The images from the lateral camera were analyzed with a software program developed for goniometric measurements (Fotonaarhoek, The Hague, Netherlands). The frame in which the athlete showed maximum knee flexion was captured for analysis. Knee flexion angle was measured as the angle between the lines from the markers on the left hip and ankle to the marker on the lateral epicondyle of the knee.
One-Leg Hop Test
The 1-leg hop test was performed as described by Noyes et al. (31) and has been shown to have high test-retest reliability (ICC: 0.92-0.96; SEM 4.56-4.62 cm) in healthy subjects by several authors (3,38). Subjects were asked to stand on 1 leg, jump as far as possible, land on the same leg and keep their balance. Upper extremity movement was not restricted. Subjects alternately hopped twice for each leg starting with their left leg. Hop distance was measured from toe to toe. The mean hop distance of the 2 trials per leg for each test was used for calculation.
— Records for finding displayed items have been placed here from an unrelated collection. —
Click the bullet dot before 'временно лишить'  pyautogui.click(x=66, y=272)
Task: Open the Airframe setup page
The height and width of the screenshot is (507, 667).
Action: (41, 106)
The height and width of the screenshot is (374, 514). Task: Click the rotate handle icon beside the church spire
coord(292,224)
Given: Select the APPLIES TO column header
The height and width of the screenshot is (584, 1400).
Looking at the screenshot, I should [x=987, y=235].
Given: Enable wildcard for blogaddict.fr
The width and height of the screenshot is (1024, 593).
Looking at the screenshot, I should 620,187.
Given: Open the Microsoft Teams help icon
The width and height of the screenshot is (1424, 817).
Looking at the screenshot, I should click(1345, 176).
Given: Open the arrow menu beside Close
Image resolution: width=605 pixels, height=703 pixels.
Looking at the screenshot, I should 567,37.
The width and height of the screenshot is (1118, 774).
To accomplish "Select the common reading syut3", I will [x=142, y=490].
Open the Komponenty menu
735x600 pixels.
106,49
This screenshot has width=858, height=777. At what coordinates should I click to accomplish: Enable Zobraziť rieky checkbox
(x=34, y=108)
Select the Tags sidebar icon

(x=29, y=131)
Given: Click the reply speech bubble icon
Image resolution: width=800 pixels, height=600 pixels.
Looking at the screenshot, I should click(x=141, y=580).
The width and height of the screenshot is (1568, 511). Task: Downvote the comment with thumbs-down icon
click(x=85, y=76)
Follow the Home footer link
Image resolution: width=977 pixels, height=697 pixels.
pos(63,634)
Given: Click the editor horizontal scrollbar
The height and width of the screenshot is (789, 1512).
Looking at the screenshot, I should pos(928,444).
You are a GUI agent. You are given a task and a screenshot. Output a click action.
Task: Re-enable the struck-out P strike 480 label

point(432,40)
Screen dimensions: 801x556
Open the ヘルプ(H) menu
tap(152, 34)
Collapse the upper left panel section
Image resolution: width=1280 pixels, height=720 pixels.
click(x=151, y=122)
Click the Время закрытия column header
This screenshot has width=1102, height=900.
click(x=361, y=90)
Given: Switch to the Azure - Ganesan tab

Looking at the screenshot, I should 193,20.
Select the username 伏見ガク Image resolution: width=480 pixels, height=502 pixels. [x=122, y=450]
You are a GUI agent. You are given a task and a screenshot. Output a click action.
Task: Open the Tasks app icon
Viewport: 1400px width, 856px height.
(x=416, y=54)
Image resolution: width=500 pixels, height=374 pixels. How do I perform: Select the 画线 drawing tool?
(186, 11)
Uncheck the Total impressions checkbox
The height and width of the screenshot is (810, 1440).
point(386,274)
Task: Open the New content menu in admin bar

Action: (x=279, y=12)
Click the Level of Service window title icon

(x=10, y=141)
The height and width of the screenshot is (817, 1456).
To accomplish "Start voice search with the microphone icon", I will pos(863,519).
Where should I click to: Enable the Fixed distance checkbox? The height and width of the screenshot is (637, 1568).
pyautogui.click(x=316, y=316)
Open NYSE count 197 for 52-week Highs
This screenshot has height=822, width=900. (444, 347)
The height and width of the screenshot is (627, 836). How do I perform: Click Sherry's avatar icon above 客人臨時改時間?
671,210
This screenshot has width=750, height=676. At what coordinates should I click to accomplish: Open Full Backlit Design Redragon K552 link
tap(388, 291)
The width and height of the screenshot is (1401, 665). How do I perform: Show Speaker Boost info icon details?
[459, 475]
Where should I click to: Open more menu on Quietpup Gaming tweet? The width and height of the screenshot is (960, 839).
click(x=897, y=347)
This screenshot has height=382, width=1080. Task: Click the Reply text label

Furthermore, athletes were asked which leg they would use to kick a ball as far as possible. This leg was labeled as dominant leg. In the total population, 86% (n = 69) were right dominant.
Appendix 2: Exercise Program
While landing from a jump, players were instructed to flex their knees and keep them in a straight line with hip and ankle without kneeing-in. The latter instruction was also given for balance exercises on the wobble board. In addition, athletes were instructed to make a soft landing and cutting maneuvers, by flexing their knees during all plyometric and agility exercises. Athletes trained in couples and were instructed to correct each other for incorrect posture or techniques.
Warm-Up Exercises (6 minutes)
- Without ball: Jogging, running forward with knee lifts, running forward with heel strikes, running backward with side steps, side shuffle, carioca, running forward with upper body rotations, running with increasing speed, shuttle run.
- With ball: Running with sidesteps and bouncing, stop jumps with knees bend 90°, small 1-leg jumps with landing on alternative legs, side to side jumps.
- Alternate exercises: Running with side steps, 1-leg hop twice left, twice right and stop jump, running and cutting, jump shot pass and landing with bend knees, cutting and jump shot.
Mat Exercises (4 minutes)
- Couples standing on 1 leg and throwing a ball (both legs).
- Jump shot from a step box and landing on 2 legs.
- Step down from a box on 1 leg while catching a ball (both legs).
- Balance fight on 2 legs and 1 leg.
- Stop jump on 2 legs while catching a ball and immediately jump 180° (both sides).
Balance Board Exercises (4 minutes)
- Standing on 2 legs with knees bent and throwing a ball.
- Squat exercise (on 2 legs and 1 leg) while throwing a ball.
- Standing on 1 leg with bent knee while throwing a ball.
- Standing on 1 leg with bent knee and bouncing (later with eyes shut).
- Balance fight on 2 legs.
(Two exercises 15-20 seconds wit 30 seconds rest per session) on a mat
- Wall jumps.
- Skate jumps.
- Forward lunges.
- Side to side jumps on 2 legs (later on 1 leg).
- Broad jumps.
- Tuck jumps.
- Scissor jumps.
- 180° jumps.
- One-leg hop and stick (3 seconds, both legs).
- Squat jumps.
- Up down and 180° vertical.
- Two legged jump forward and backward (later on 1 leg).
- Two legged cross jumps (later on 1 leg).
- Triple broad jump and vertical.
Strength Exercises in Couples
- Squat 2-3 series, 8-10 reps, weight up to max 10% bodyweight.
- Nordic hamstring 2-3 series 3-10 reps.